_DATASET EXTRACT_:
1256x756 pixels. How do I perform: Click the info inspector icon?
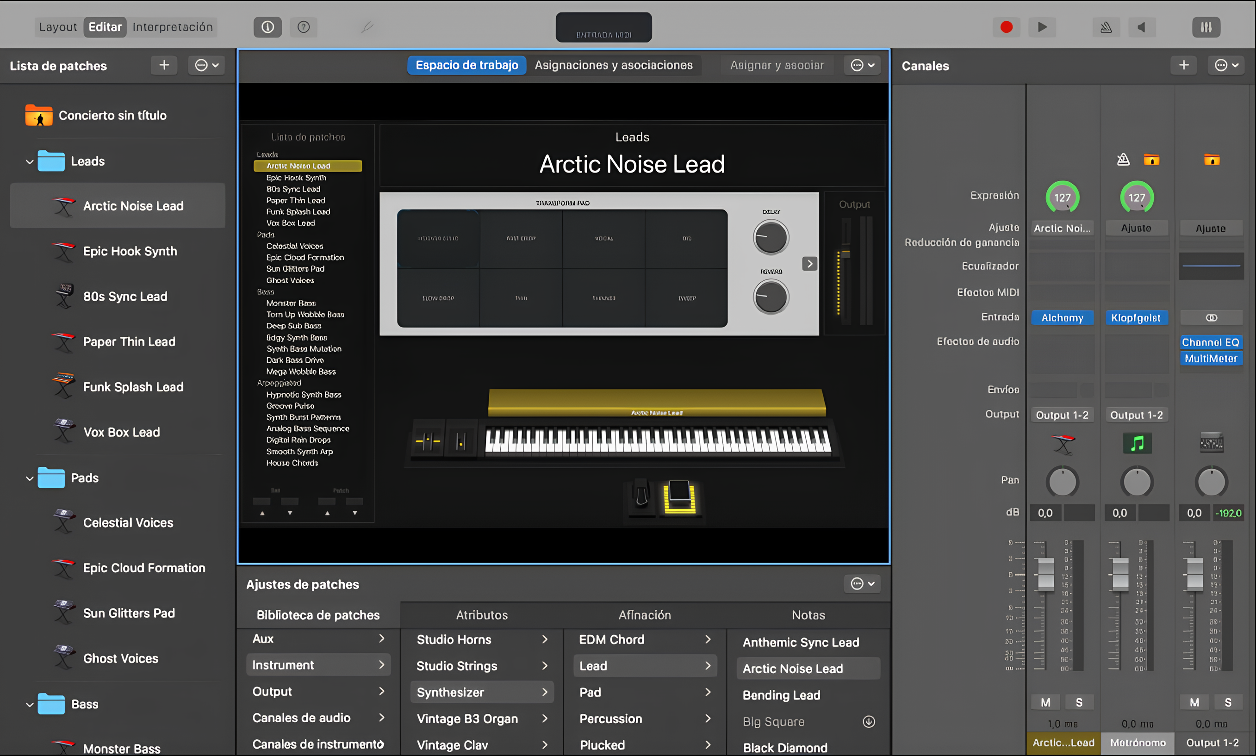point(268,27)
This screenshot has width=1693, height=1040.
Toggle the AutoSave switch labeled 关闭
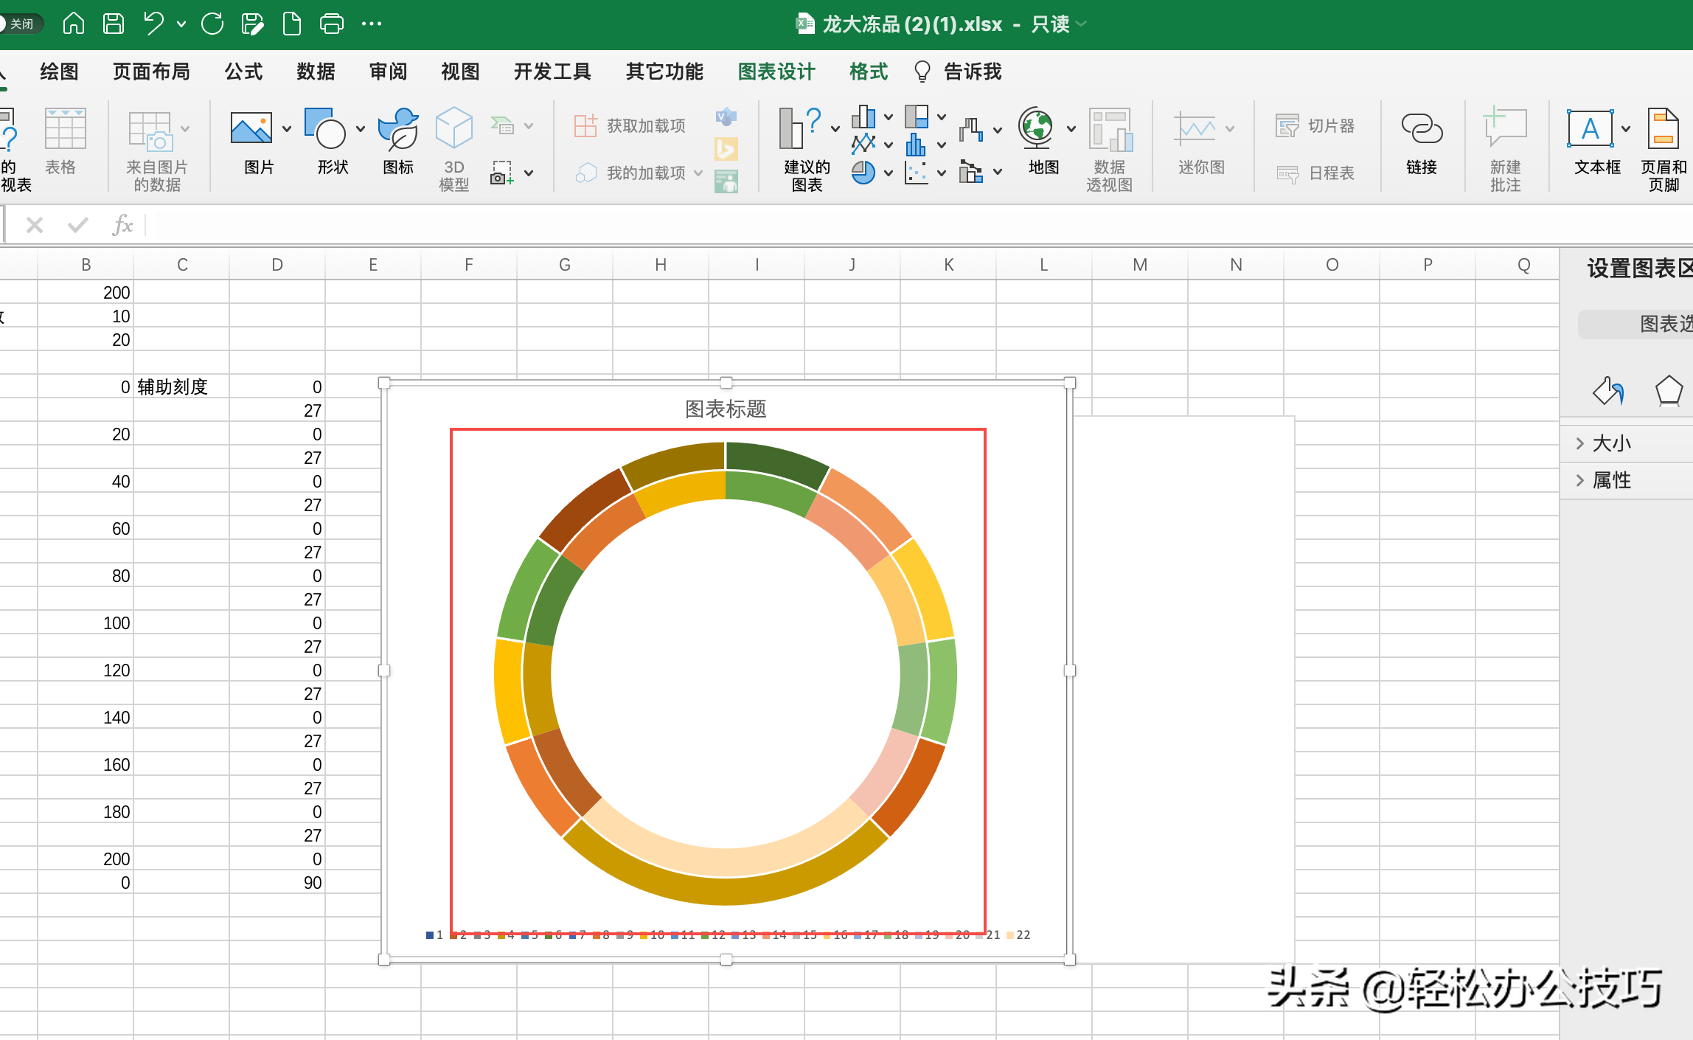coord(21,24)
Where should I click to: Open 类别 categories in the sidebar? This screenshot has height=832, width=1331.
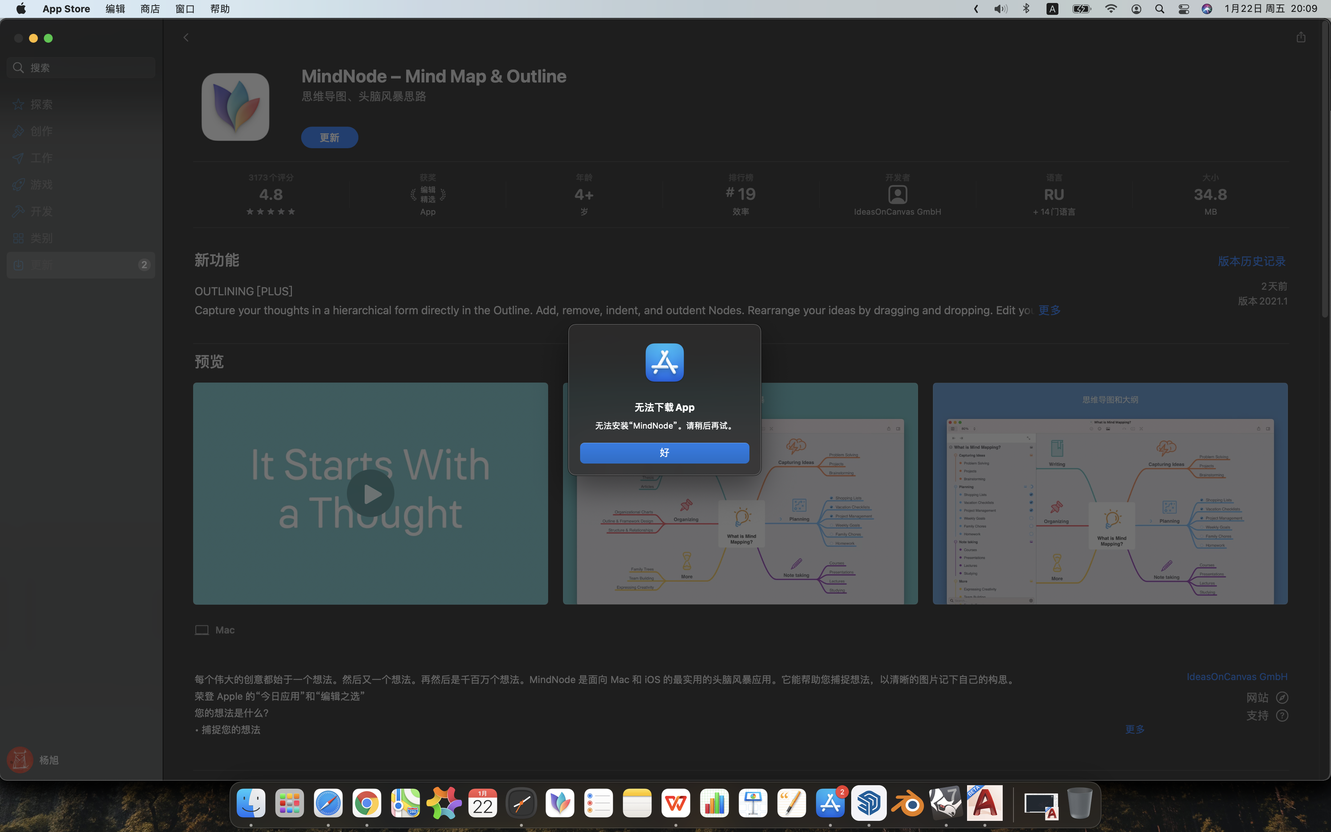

_TASK INSTRUCTIONS_: Search the preceding listing for "This", then copy every line that holds it.

_EXERCISE OUTPUT_:
This screenshot has width=1693, height=1040.
Where should I click to: Open 类别 categories in the sidebar? This screenshot has height=832, width=1331.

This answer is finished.